This quote today from Tricycle Daily Dharma resonated with me fiercely today. I’ve been resuming my sitting practice:
One of the main things that happens when you meditate is that regret starts to surface and you start to think about your life. Meditation neutralizes denial after a while and opens up the circuits and things start to flow in, and then you begin to realize that regret is a distortion of what’s real. What’s real is that this is your life, and it happened, and there’s no going back. There’s only altering your attitude and perception about it so that you can go forward.
The author is Lewis Richmond in Aging as a Spiritual Practice.
Regret is about the past. There’s no going back. You can just be here now and move forward.
I would add that forgiving and accepting yourself are important for letting go of past regrets.

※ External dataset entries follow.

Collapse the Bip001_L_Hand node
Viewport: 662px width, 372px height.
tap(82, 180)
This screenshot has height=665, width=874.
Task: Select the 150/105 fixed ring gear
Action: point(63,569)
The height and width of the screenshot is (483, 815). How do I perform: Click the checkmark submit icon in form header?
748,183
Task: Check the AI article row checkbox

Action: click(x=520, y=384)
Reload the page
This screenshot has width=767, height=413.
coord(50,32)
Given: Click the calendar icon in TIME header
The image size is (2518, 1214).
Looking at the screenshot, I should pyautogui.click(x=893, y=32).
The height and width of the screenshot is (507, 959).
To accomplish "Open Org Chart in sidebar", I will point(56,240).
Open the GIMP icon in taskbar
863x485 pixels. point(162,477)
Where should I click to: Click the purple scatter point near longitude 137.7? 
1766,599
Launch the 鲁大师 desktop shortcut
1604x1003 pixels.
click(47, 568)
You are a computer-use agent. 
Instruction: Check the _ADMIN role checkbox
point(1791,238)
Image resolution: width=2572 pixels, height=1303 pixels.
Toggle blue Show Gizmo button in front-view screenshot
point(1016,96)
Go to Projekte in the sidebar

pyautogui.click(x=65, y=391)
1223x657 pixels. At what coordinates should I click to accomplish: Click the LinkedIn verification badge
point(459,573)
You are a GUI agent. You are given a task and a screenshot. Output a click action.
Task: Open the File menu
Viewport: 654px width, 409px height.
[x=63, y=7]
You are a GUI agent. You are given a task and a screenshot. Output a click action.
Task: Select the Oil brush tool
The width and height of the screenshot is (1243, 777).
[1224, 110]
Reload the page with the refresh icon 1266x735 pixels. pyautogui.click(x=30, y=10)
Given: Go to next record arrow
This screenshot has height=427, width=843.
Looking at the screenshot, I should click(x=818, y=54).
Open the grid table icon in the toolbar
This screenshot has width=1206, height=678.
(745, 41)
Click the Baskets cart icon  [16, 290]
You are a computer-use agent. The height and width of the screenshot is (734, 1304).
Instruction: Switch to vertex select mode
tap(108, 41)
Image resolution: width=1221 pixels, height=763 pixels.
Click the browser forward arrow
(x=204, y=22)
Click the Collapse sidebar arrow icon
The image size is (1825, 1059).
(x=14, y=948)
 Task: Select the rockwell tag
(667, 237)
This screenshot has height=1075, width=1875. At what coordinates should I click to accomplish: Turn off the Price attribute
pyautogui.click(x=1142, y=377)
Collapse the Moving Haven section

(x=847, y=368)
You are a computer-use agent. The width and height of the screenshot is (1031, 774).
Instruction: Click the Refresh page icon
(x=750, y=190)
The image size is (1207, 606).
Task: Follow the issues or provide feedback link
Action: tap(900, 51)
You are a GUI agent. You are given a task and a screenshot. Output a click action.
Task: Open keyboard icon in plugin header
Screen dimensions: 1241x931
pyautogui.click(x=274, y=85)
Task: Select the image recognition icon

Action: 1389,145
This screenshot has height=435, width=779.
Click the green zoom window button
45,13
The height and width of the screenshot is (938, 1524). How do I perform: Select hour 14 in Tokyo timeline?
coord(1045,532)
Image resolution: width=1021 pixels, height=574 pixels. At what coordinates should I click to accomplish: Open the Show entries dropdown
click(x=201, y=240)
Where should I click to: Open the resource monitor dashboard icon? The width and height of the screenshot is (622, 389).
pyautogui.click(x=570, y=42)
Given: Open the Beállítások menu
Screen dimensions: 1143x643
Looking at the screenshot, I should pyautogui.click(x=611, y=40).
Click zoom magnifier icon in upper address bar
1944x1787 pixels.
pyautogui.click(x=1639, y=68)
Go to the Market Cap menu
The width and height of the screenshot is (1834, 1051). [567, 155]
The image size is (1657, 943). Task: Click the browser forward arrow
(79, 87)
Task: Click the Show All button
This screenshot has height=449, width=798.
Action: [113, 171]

But if you talk candidly to older people, I think they have an intimation that there’s something precious and new about growing old.
But I don’t think anybody would trade their mind. I think that life is cumulative, and if I look at who I was at 35, it’s clear I know more now. I’m a deeper person. I have a deeper appreciation of other people. I’ve just lived a life—a full life.
There’s some point in your life, early or late, when it hits you that you and everybody else that you care about and love are not going to be here eventually, so now what? That’s the gate. And when you’re at that gate, life changes on you. It has a different coloration. It’s more precious. It’s more serious. You feel a loss of innocence.
A lot of us nowadays will live to be 90, so part of the gate is, “Yeah, I’m getting old and I’ve got a lot of time left, so what am I going to do?” Play golf?
It’s [meditation is] good for knowing what’s real and what isn’t, and that takes time to emerge. There’s a tremendous actual liberation in knowing what’s real, and increasingly you can discern that in situations, through your meditation, “Well, this is just my stuff.” Or, “This is solid. This is real.”
Regret is the ego trying to distort what is unchangeable, and we have various words for how that happens. One of them is denial, which is very powerful. Research shows that it is largely neurological. The neural circuits simply don’t fire. The brain arranges to protect you from the pain; it’s like you literally can’t get there, and you arrange not to get there in terms of remembering, but I think transforming regret into appreciation is one of the main values of meditation.